Down To Earth (Polydor ’79) Rating: B+
With Dio departed, Blackmore regrouped by adding Deep Purple bassist Roger Glover (who also co-composed all but one song and produced the album), new keyboardist Don Airey, and singer Graham Bonnet. The album’s clear high points are “Eyes of the World,” a superbly symphonic and dramatic epic that wouldn't have sounded out of place on Rising (aside from having Bonnet on vocals, of course), and “Since You’ve Been Gone,” a cheesy but undeniably catchy and likeable pop hit penned by Russ Ballard. Aside from “Eyes of the World,” the band largely dispatches with their gothic, medieval metal sound for a more grounded and commercial approach (goodbye dragons and wizards, hello cock rock!). For example, “All Night Long” is a dead ringer for KISS (unfortunately, that goes for the lyrics as well), but at least it's good KISS, while “Makin’ Love” is a moody yet melodic, sweaty semi-ballad. Elsewhere, the catchy if generic boogie rocker “No Time To Lose” and the atmospheric, hard charging "Danger Zone" both feature memorable backing vocals, and the playing is impressive throughout the album, as evidenced by the great group interplay on the groove heavy “Lost In Hollywood.” True, Bonnet is no Dio (but he is a good hard rock singer with a bluesy voice that's used to powerful effect on songs such as the passionate ballad “Love’s No Friend”) and Airey’s keyboards sometimes sound dated (though no more so than the keyboards on acclaimed albums by The Cars and Elvis Costello released that same year), but this was another strong and often quite underrated effort overall.

Difficult To Cure (Polydor ’80) Rating: B-
Alas, Bonnet lasted only one album with Blackmore before being replaced by Joe Lynn Turner.
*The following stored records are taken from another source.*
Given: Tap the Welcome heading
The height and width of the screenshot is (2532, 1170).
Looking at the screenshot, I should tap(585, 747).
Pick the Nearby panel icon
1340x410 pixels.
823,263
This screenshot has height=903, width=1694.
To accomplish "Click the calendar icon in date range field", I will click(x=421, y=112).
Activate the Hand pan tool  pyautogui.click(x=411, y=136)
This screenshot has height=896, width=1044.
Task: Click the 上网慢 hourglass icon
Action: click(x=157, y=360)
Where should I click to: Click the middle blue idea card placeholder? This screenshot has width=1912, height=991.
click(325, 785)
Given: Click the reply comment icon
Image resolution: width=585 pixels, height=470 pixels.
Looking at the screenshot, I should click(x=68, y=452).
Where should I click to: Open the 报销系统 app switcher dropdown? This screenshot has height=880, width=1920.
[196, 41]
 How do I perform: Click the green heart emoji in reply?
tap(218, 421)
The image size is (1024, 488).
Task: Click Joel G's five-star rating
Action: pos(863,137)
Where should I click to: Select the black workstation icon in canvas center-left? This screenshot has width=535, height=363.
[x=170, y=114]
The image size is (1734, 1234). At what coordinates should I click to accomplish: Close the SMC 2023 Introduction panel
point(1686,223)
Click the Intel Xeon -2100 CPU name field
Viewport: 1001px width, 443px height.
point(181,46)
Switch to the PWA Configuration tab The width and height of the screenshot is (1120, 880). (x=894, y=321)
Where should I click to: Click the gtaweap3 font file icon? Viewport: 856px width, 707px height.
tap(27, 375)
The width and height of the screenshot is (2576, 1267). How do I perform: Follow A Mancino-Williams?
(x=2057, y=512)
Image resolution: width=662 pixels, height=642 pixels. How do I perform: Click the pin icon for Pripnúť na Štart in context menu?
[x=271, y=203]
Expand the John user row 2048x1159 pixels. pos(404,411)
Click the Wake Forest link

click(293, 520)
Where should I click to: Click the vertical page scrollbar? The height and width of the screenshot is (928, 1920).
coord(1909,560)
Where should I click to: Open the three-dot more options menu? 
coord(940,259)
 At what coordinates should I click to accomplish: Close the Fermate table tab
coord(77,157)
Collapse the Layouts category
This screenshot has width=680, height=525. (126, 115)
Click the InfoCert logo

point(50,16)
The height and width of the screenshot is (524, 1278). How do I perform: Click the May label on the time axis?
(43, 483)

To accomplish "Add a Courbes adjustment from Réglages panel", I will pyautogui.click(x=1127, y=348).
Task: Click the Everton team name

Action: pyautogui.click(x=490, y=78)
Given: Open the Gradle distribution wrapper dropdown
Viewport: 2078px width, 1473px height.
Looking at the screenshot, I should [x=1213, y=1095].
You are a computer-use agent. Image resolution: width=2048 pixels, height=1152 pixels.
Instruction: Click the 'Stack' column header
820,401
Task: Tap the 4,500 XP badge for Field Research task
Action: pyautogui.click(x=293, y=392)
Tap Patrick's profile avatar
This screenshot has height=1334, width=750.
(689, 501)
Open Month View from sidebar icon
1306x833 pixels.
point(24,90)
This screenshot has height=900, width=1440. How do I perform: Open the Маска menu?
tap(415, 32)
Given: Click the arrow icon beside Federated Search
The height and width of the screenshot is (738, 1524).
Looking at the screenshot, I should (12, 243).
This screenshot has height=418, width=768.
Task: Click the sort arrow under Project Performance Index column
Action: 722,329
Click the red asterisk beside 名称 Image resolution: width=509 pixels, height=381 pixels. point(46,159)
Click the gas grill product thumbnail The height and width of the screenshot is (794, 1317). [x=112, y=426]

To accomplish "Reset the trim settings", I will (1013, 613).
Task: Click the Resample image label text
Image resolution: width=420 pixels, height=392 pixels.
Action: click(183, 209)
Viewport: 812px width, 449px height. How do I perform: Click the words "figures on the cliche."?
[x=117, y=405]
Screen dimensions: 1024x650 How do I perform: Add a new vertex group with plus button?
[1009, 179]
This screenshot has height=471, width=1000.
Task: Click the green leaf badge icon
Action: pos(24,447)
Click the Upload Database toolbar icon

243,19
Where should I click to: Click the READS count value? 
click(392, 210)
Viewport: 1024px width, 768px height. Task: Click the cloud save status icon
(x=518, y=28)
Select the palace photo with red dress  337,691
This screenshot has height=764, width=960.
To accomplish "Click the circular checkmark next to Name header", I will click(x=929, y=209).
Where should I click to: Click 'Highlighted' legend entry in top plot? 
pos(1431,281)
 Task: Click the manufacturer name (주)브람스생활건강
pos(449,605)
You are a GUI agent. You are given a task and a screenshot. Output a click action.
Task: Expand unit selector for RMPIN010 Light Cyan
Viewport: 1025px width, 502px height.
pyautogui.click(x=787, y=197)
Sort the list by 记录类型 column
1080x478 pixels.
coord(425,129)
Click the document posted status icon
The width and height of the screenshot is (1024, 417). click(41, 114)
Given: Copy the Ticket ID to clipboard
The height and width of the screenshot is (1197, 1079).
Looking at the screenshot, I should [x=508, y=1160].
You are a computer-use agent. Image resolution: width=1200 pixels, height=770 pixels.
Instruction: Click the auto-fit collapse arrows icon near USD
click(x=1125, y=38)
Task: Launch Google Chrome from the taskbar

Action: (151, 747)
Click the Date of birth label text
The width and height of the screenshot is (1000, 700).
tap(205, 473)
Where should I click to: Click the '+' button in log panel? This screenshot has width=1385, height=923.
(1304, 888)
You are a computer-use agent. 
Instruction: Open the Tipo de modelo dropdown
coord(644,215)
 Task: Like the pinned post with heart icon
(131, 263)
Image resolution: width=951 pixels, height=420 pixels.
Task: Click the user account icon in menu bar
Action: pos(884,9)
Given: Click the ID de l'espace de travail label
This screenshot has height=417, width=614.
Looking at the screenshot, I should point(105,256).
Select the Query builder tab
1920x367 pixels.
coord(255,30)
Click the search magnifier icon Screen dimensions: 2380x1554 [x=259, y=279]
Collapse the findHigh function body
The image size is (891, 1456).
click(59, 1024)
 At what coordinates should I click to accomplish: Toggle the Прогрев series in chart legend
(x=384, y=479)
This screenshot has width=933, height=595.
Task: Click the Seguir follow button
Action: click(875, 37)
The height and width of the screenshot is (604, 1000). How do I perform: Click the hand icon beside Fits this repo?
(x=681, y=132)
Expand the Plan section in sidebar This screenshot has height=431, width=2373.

Cozy Powell was also shown the door, to be replaced by Bob Rondenelli (who is no Cozy Powell; let's leave it at that). Anyway, with Turner in tow Blackmore decided it was finally time to achieve some significant chart success. Not coincidentally, the three Rainbow albums with Turner were the most commercially successful of the band's career, but it also proved to be the least musically adventurous and ultimately unsatisfying Rainbow era. Whereas the band with Bonnet at times approximated KISS, as does this albums admittedly catchy and satisfyingly rocking “Can’t Happen Here,” on "I Surrender" (a minor hit again written by Russ Ballard) the Foreigner comparisons are inevitable, and though it's a solid enough pop rock song, it's plenty disappointing when one considers the heights Blackmore's previous Rainbow band had scaled but a few years before. Still, "Spotlight Kid" shows that this version of the band wasn't a complete sellout, as fast grooves and flashy solos were still a part of their repertoire. Unfortunately, I can't remember much about the likes of "No Release" or "Midtown Tunnel Vision" other than that they're pretty weak, and the stale cheese all but reeks on the almost laughable "Freedom Fighter." Really, the polished '80s production and Airey's bright and shiny keyboards make the album sound instantly dated, as this version of Rainbow could easily be slotted alongside all the other mediocre AOR bands who dominated the airwaves in the early '80s. At least "Magic" is somewhat salvaged by its somewhat catchy chorus, but again the cheese factor is way too high, and though "Difficult To Cure (Beethoven's Ninth)" has a good, melodic groove going for it (partial credit to Ludwig van Beethoven), it also has Airey's outdated synths all over the damn thing. Still, at least "Vielleicht Das Nachster Mal" is a stellar little instrumental with pretty playing from (who else?) Blackmore. Perhaps more instrumental passages (sans keyboards) would've been the way to go, but Blackmore had his mind made up; he wanted to be a star again, and Turner was the man to get him there. Did it happen? Stay tuned...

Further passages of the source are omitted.